Is there a difference in learning gains between students from groups A, B, and C?

In [None]:
# Extract learning gains for each group
learning_gains_A = scores_data['A']['learning_gain']
learning_gains_B = scores_data['B']['learning_gain'] 
learning_gains_C = scores_data['C']['learning_gain']

# Descriptive statistics
average_gain_A = learning_gains_A.mean()
average_gain_B = learning_gains_B.mean()
average_gain_C = learning_gains_C.mean()
diff_B_vs_A = average_gain_A - average_gain_B
diff_C_vs_A = average_gain_A - average_gain_C

percent_reduction_B = (diff_B_vs_A / average_gain_A) * 100
percent_reduction_C = (diff_C_vs_A / average_gain_A) * 100

print("\n=== DESCRIPTIVE STATISTICS ===")
print(f"Group A (n={len(learning_gains_A)}): M = {average_gain_A:.2f}, SD = {learning_gains_A.std():.2f}")
print(f"Group B (n={len(learning_gains_B)}): M = {average_gain_B:.2f}, SD = {learning_gains_B.std():.2f}")
print(f".   B vs A: Mean difference = {diff_B_vs_A:.2f}, Percentage reduction = {percent_reduction_B:.2f}%")
print(f"Group C (n={len(learning_gains_C)}): M = {average_gain_C:.2f}, SD = {learning_gains_C.std():.2f}")
print(f".   C vs A: Mean difference = {diff_C_vs_A:.2f}, Percentage reduction = {percent_reduction_C:.2f}%")

alpha = 0.05
# Shapiro-Wilk normality test
print(f"\n=== NORMALITY TESTS (Shapiro-Wilk) ===")
shapiro_A = stats.shapiro(learning_gains_A)
shapiro_B = stats.shapiro(learning_gains_B)
shapiro_C = stats.shapiro(learning_gains_C)
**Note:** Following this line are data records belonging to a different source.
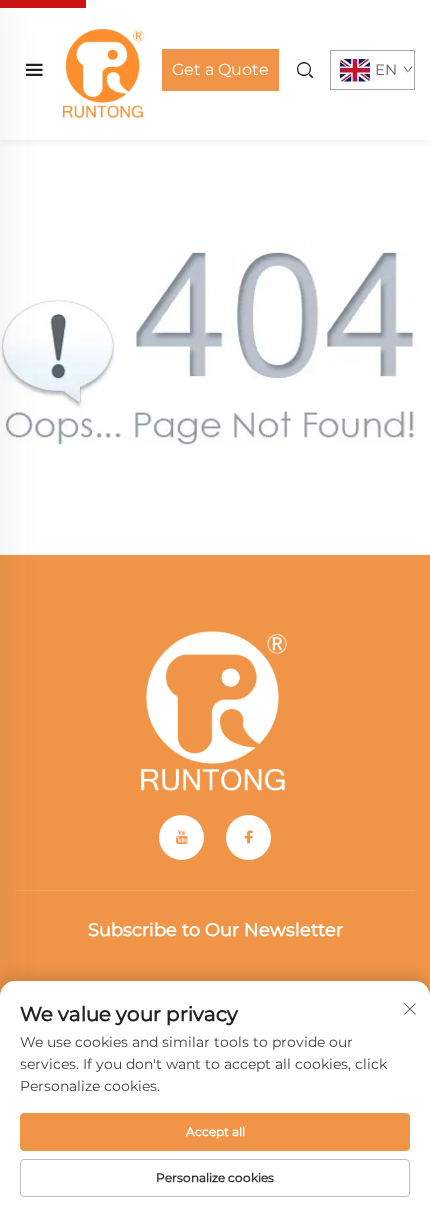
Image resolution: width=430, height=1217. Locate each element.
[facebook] (248, 837)
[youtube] (181, 837)
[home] (104, 68)
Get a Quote (220, 69)
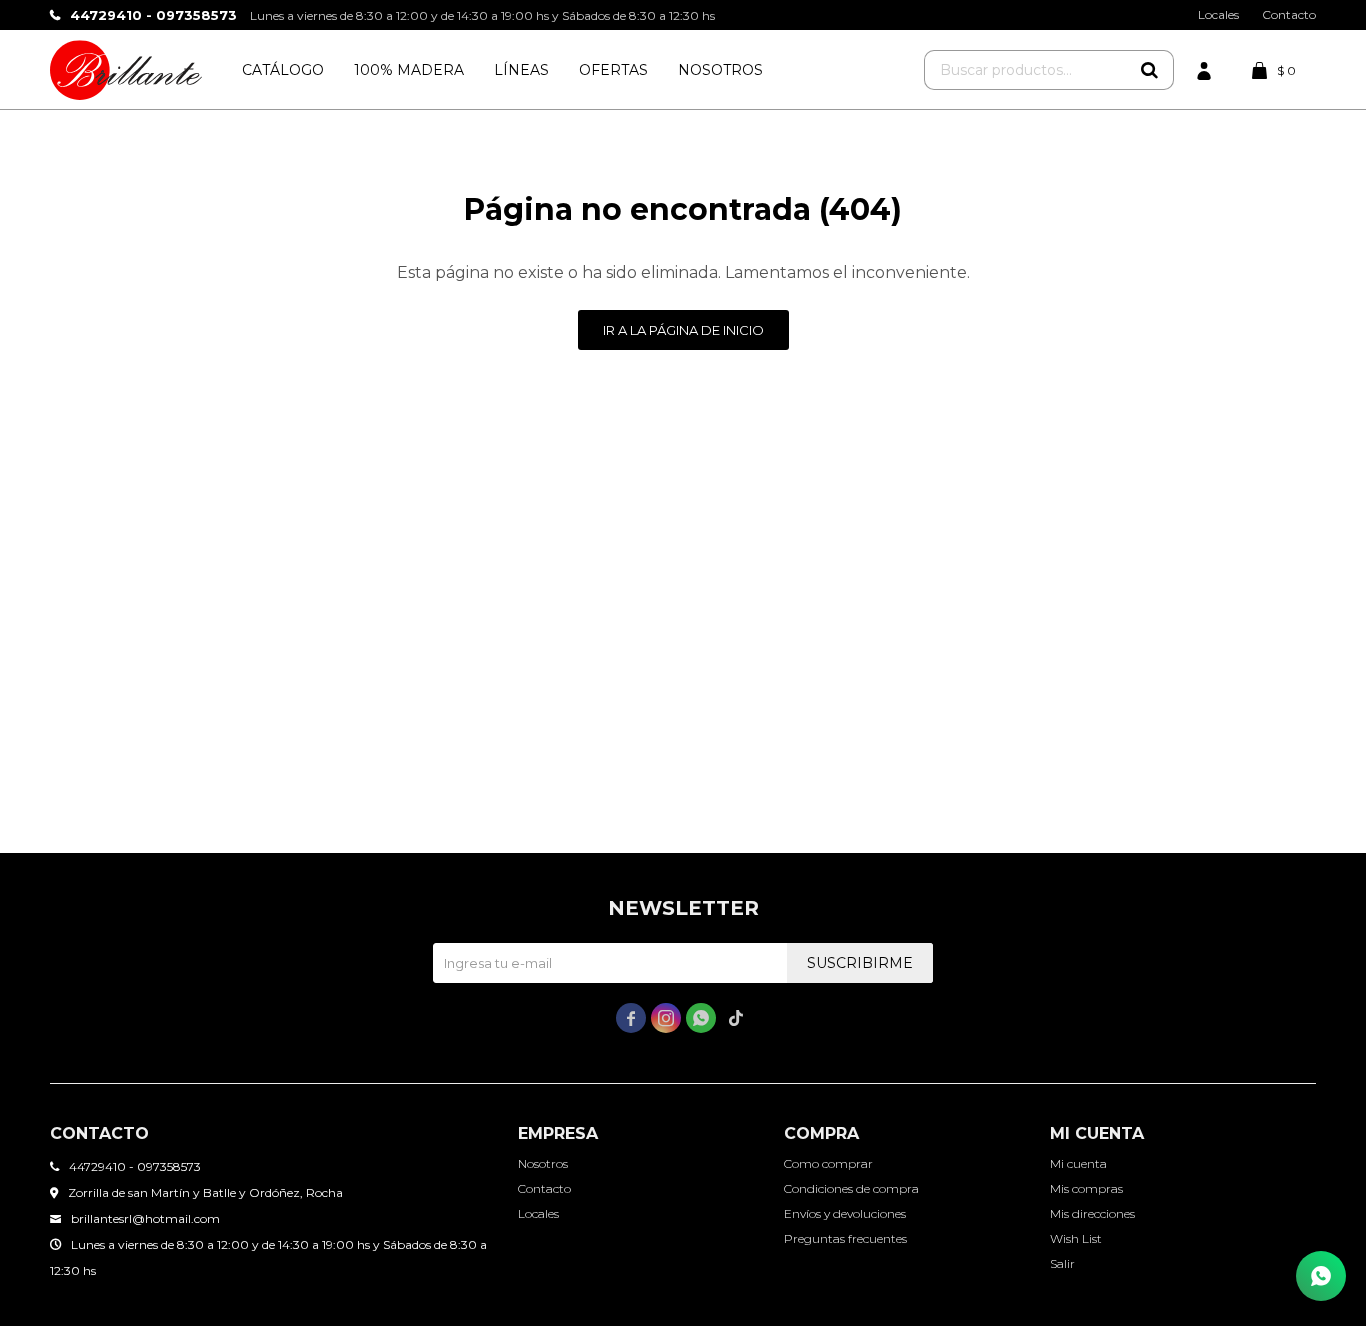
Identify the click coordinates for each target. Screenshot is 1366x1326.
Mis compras (1086, 1188)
print(f"Group A: p-value = {shapiro_A.pvalue:.4f}")
print(f"Group B: p-value = {shapiro_B.pvalue:.4f}")
print(f"Group C: p-value = {shapiro_C.pvalue:.4f}")

# Check if all groups are normally distributed
all_normal = all(p >= alpha for p in [shapiro_A.pvalue, shapiro_B.pvalue, shapiro_C.pvalue])

if all_normal:
    print("All groups follow normal distribution -> ANOVA is applicable.")
else:
    print("At least one group is not normally distributed -> Prefer Kruskal-Wallis test.")

print(f"\n=== HOMOGENEITY OF VARIANCES (Levene) ===")
levene_test = stats.levene(learning_gains_A, learning_gains_B, learning_gains_C)
print(f"Levene's test for homogeneity of variances: p-value = {levene_test.pvalue:.4f}")

if levene_test.pvalue >= alpha:
    print("Variances are homogeneous")
else:
    print("Variances are not homogeneous")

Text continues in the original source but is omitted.